Before entering the cave, look at the rocks of the Kuruman Hills. The cave is in dolomite rock that underlies the Banded Ironstone Formation. The dolomite formed in a shallow ocean over 2 billion years ago. The rock contains stromatolites, some of the earliest traces of life on earth. Tube-like solution cavities such as this then formed underground in the dolomite rock, which is soluble. In this instance it has been opened at one end by erosion over millions of years.

When you enter the cave almost the first thing you see is a massive stalagmite which has formed from water dripping through the dolomite above, depositing calcium carbonate. This stalagmite began to grow about 35 000 years ago and is still growing today.

On the walls near the front of the cave are rock paintings of animals and geometric signs, made by hunter-gatherers who lived in the cave until the 1800’s. These are referred to as finger paintings. Amongst the images are some finely outlined and hard-to-see paintings of eland and other animals which are believed to be possibly older than the finger paintings.

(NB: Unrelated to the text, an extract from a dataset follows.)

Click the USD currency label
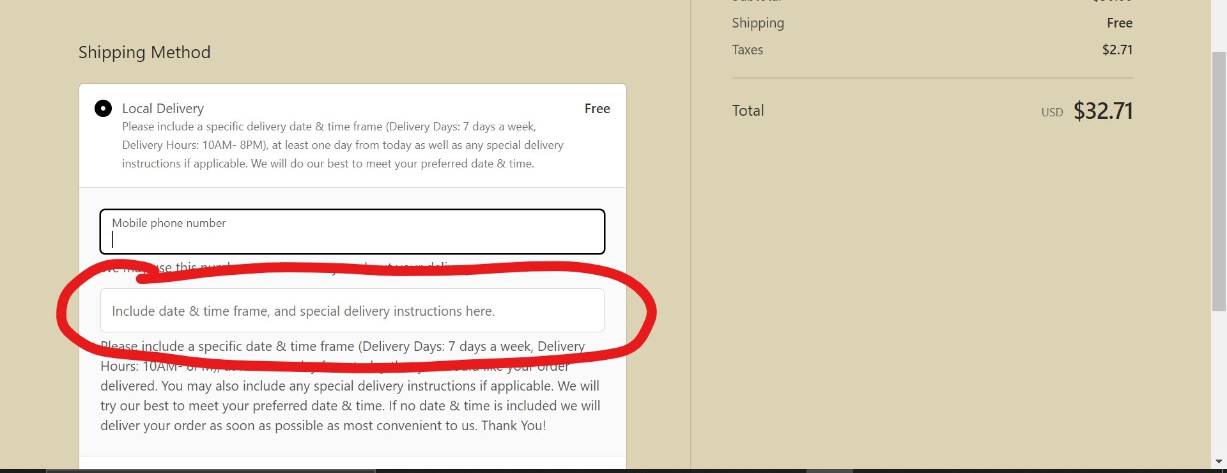This screenshot has width=1227, height=473. click(1052, 112)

In the deep archaeological excavations behind the stalagmite you can see the layered deposit which stretches from the recent past, at the top of the sequence, to almost two million years back, at the base of the excavation. Stone tools are found throughout, and there is also good preservation of animal bone and plant remains. While human occupation was not continuous, the sequence provides unique insights into key episodes in the deep human story represented in this cave. The Oldowan artefacts found in the basal layer make Wonderwerk Cave the earliest known cave dwelling of human ancestors. All other sites of that time period were open-air occurrences – where early humans dwelt out in the open.

Further up the sequence, in a layer dated to around one million years ago, traces of wood, ash, and evidence of burning on bone and stone, are evidence of fire, and the oldest known indication that our early ancestors at that time used fire. Early human use of fire, for defence, for light and warmth, and, most significantly for cooking, is argued to have been a driving force behind key aspects of human evolution. Cooked foods were more easily digested, leading to changes in early human digestive anatomy, as well as changes in teeth, jaw size and shape of face.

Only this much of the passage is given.